Menurut transpuan yang sejak awal 2000 sudah aktif di Srikandi Pasundan, Bandung, Jawa Barat, ini banyak pemberitaan yang mengeksploitasi dan menyudutkan LGBT bukan saja menguatkan stigma, bahkan turut menyumbang kasus-kasus kekerasan yang menimpa transpuan.
“Baru saja (LGBT) diberitakan (negatif), komunitas kami langsung, cepat, mendapat dampaknya,” ungkap Berby di hadapan 21 jurnalis dari berbagai wilayah di Jawa Barat (12/3).
Pada kesempatan yang sama, jemaat Ahmadiyah Kampung Nyalindung, Garut, Jawa Barat, Kania Hayati melihat berita-berita yang ramai tentang penyegelan masjid mereka, terutama di media lokal, belum ada keberpihakan.
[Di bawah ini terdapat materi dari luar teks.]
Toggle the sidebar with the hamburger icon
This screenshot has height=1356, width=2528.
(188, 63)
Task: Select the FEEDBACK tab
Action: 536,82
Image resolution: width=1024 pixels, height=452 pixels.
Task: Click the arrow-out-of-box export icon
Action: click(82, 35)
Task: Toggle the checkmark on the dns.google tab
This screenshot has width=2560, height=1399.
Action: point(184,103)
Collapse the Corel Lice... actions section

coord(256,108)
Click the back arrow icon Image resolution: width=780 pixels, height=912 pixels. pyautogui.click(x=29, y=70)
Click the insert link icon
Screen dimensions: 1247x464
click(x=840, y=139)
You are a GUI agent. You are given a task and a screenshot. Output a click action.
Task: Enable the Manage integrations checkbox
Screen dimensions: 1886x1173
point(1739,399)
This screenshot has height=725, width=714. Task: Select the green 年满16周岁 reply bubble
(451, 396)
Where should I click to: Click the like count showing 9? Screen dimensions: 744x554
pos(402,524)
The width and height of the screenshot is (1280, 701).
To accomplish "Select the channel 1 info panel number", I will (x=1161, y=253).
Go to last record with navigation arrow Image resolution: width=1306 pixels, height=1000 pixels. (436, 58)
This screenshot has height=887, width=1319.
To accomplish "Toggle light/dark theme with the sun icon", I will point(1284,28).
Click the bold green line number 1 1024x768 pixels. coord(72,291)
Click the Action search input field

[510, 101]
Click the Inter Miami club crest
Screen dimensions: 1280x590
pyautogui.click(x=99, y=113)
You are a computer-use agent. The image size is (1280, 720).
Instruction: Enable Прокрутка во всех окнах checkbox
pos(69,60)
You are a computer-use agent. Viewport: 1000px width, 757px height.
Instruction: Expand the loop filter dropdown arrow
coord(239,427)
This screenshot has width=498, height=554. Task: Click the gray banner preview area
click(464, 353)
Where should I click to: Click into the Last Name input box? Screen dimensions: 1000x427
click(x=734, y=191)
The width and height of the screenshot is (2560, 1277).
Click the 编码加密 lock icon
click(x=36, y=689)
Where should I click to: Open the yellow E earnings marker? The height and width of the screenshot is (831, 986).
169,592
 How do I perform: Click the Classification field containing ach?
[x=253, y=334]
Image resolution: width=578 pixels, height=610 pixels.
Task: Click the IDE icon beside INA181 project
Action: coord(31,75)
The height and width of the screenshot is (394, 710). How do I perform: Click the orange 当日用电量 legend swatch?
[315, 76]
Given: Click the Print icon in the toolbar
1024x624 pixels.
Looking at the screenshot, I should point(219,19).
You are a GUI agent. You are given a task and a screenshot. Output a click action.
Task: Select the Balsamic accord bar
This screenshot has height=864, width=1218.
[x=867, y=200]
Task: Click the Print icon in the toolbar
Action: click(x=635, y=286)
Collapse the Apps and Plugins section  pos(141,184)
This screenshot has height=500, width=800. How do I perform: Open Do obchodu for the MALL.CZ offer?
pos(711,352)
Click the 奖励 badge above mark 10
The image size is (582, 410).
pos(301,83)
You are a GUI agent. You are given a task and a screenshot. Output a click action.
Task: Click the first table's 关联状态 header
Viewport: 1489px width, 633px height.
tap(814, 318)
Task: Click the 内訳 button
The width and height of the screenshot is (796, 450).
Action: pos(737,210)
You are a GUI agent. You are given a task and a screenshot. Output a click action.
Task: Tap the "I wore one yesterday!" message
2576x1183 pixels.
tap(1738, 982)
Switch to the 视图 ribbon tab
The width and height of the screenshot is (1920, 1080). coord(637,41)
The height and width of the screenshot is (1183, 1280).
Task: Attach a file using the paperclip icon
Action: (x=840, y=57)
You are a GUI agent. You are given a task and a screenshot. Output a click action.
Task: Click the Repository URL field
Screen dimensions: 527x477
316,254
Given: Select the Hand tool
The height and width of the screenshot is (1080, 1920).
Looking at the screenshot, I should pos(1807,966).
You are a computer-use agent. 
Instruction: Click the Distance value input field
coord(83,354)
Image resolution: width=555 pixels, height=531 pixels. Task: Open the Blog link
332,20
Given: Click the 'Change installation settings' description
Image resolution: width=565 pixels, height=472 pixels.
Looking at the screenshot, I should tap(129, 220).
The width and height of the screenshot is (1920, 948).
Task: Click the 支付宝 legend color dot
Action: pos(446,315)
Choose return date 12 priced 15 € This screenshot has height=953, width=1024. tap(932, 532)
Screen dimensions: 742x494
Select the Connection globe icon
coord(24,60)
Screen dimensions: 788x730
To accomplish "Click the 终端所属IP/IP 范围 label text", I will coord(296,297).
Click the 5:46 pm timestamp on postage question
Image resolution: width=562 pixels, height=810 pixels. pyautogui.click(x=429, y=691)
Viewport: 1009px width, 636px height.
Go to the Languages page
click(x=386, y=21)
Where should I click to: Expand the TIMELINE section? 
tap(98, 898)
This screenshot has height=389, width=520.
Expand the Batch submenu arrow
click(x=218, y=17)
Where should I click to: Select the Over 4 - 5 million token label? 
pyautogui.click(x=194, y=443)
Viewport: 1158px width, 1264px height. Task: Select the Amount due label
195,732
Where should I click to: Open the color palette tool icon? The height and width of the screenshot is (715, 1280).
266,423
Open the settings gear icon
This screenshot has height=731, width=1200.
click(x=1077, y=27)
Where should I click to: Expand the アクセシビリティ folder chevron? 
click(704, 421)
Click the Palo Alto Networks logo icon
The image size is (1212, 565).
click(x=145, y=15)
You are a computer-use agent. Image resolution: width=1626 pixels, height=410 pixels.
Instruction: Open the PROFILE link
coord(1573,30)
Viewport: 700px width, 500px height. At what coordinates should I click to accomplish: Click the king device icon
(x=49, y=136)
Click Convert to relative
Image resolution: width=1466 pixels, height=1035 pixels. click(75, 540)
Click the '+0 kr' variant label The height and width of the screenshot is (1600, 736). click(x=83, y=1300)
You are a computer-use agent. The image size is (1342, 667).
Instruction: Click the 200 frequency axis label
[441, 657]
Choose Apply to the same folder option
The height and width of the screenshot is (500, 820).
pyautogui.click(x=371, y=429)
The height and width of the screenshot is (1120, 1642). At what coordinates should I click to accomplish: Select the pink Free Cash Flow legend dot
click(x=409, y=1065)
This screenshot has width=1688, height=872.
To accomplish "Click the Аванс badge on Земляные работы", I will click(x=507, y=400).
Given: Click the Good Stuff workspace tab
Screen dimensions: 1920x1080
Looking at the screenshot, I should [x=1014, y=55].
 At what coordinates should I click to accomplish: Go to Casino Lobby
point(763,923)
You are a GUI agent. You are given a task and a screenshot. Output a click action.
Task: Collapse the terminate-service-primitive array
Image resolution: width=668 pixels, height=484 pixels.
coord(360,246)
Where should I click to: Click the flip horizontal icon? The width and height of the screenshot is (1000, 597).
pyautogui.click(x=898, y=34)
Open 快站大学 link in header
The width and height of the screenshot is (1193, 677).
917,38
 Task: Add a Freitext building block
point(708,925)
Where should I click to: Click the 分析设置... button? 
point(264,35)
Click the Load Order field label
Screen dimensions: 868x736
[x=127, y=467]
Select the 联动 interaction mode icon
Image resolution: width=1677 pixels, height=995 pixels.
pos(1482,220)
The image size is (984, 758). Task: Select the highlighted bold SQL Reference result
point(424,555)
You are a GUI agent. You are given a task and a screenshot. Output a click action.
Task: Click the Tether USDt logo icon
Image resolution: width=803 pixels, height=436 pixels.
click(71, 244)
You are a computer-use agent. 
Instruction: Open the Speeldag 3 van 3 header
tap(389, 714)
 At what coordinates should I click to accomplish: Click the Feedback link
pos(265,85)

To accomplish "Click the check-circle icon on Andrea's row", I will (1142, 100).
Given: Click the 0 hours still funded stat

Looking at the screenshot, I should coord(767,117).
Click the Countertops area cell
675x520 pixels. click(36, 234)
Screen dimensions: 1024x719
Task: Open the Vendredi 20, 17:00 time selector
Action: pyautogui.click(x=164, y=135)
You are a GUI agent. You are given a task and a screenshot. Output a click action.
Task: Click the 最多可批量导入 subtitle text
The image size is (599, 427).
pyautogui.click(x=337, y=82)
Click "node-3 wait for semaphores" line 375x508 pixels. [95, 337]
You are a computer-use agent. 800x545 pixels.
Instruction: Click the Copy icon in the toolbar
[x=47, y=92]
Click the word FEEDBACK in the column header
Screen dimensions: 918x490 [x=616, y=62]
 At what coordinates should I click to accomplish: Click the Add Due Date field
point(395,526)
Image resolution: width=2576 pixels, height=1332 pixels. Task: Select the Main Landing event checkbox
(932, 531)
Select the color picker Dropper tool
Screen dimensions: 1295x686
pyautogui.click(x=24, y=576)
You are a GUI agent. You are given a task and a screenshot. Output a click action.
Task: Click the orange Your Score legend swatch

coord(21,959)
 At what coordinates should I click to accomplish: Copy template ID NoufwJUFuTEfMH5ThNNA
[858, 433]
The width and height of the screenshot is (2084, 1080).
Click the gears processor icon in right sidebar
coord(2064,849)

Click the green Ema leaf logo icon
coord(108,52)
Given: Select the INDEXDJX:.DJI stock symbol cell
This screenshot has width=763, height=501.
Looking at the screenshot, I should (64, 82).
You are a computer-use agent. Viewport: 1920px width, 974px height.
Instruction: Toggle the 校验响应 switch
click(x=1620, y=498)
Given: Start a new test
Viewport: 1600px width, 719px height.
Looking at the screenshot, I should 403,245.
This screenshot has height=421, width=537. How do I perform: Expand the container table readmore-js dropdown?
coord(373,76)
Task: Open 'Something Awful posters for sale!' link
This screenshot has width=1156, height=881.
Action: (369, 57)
Sehingga selaku Ketua Lajnah Imaillah Nyalindung, lembaga sayap Ahmadiyah yang bergerak di isu perempuan, Kania sangat berharap kepada para jurnalis untuk memberitakan kebenaran dan menyuarakan hak maupun perjuangan mereka, terutama kerinduan anak-anak mereka yang ingin mempunyai masjid sendiri.

“Sudah 8 tahun kami mengupayakan agar punya masjid sendiri, tetapi oleh Pemerintah (Kabupaten Garut) masjid kami yang mulai dibangun 2020 dilarang dan disegel tahun lalu,” tutur Kania yang mencemaskan nasib 150-an jemaat Ahmadiyah Nyalindung menjelang bulan Ramadan tahun ini di awal bulan depan (April).
Suarakan Kelompok Marginal
Para orang tua, sambung Kania, bingung menjelaskan kepada anak-anak mereka yang bertanya mengapa mereka tak kunjung mempunyai masjid. Kesedihan mereka bakal semakin bertambah karena belum berdiri juga masjid untuk menggelar salat tarawih ataupun Idul Fitri tahun ini. Masjid Ahmadiyah Nyalindung yang berukuran 10×10 meter sudah sejak 2014 dihambat, sehingga sampai hari ini bangunannya tak terselesaikan.
Berby dan Kania bersama Pendeta Yahya Sukma dari Badan Kerja Sama Gereja-gereja (BKSG) Pangalengan, Bandung, yang sedang menghadapi penolakan memakamkan jenazah orang-orang Kristen di lahan pemakaman khusus untuk umat Kristen maupun etnis Tionghoa, dan Ressa Ria Lestari selaku Ketua Koordinator Samahita, organisasi yang mendampingi dan mengadvokasi kasus-kasus kekerasan seksual, Minggu sore (12/3) dipertemukan dalam Training & Story Grant Mengembangkan Ruang Aman Keberagaman di Media 11-13 Maret 2022 di Bandung.

Dalam kegiatan yang digelar Serikat Jurnalis untuk Keberagaman (SEJUK) bekerja sama dengan Aliansi Jurnalis Independen (AJI) Kota Bandung yang didukung International Media Support (IMS) mereka membangun dialog dengan insan pers agar media-media di Jawa Barat memberikan ruang bagi korban dan kelompok rentan lainnya.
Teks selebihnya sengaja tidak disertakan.